I am Professor of Eighteenth-Century Studies at the University of Kent where I teach, research and writes about women's writing, history, work, dress, craft and material culture in the eighteenth and early nineteenth centuries. I am the author or co-editor of eight books. My most recent work includes The Lady's Magazine and the Making of Literary History, which was published on open access by Edinburgh University Press in 2022 and the popular history-craft book Jane Austen Embroidery (co-devised with Alison Larkin), which came out with Pavilion in the UK and Dover in the US in 2020.
I have a longstanding commitment to public humanities and open access. In 2016, I launched an international Stitch Off for which people recreated rare, surviving embroidery patterns from the Lady’s Magazine that I had discovered for an exhibition to commemorate the 200th anniversary of the publication of Jane Austen’s Emma.
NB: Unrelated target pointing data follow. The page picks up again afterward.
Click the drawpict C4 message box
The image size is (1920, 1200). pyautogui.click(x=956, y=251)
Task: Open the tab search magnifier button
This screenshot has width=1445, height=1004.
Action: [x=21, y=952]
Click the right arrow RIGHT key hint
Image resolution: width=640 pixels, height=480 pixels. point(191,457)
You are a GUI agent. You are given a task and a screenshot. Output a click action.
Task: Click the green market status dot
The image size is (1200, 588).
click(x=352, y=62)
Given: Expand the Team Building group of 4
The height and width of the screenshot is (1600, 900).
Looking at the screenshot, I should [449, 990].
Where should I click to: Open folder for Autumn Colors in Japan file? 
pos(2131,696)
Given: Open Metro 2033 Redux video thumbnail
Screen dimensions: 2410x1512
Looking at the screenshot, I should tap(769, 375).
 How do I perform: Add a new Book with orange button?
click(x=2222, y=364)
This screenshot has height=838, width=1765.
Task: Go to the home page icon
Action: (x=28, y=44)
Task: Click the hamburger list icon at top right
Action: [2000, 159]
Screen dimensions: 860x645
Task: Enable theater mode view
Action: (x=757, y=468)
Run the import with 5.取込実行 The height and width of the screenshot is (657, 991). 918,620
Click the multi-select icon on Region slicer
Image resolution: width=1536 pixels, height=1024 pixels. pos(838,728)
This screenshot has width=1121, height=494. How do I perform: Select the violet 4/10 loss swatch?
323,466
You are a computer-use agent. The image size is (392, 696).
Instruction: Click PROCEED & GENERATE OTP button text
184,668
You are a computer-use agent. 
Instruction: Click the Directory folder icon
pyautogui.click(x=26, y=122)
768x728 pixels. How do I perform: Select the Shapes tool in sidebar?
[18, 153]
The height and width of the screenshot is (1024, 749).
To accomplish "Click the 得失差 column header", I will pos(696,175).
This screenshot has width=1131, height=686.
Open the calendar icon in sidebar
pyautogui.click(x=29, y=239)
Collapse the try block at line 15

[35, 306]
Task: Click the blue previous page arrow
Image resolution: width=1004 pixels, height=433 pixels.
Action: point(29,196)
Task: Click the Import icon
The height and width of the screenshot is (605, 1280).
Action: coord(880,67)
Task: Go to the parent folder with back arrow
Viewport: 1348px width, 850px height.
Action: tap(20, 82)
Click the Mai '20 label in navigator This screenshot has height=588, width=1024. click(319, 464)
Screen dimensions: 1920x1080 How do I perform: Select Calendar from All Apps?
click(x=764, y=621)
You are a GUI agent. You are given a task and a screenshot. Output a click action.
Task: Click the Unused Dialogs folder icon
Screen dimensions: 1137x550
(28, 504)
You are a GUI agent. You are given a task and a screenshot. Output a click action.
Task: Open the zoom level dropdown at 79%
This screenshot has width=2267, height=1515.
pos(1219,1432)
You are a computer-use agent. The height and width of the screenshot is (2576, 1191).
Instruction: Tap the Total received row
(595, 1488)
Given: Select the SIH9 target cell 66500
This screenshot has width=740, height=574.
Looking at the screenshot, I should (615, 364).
I have created numerous open-access digital resources around eighteenth-century women's writing and history and regularly give public talks and run workshops on these topics and discuss them in magazines, podcasts, radio and TV.
I am an experienced grant reviewer for international funders in Arts and Humanities (Leverhulme, AHRC, SSHRC, FWO etc.) and since 2020 have been a member of the AHRC Peer Review College. I sit on various editorial boards and am Patron of the Kent Branch of the Jane Austen Society.
Since January 2020, I have been EDI Director for English at Kent and outside my work for the University have worked with charities and advocacy groups around the rights of disabled children and their families and in 2013 was part of a parliamentary enquiry into some of these issues.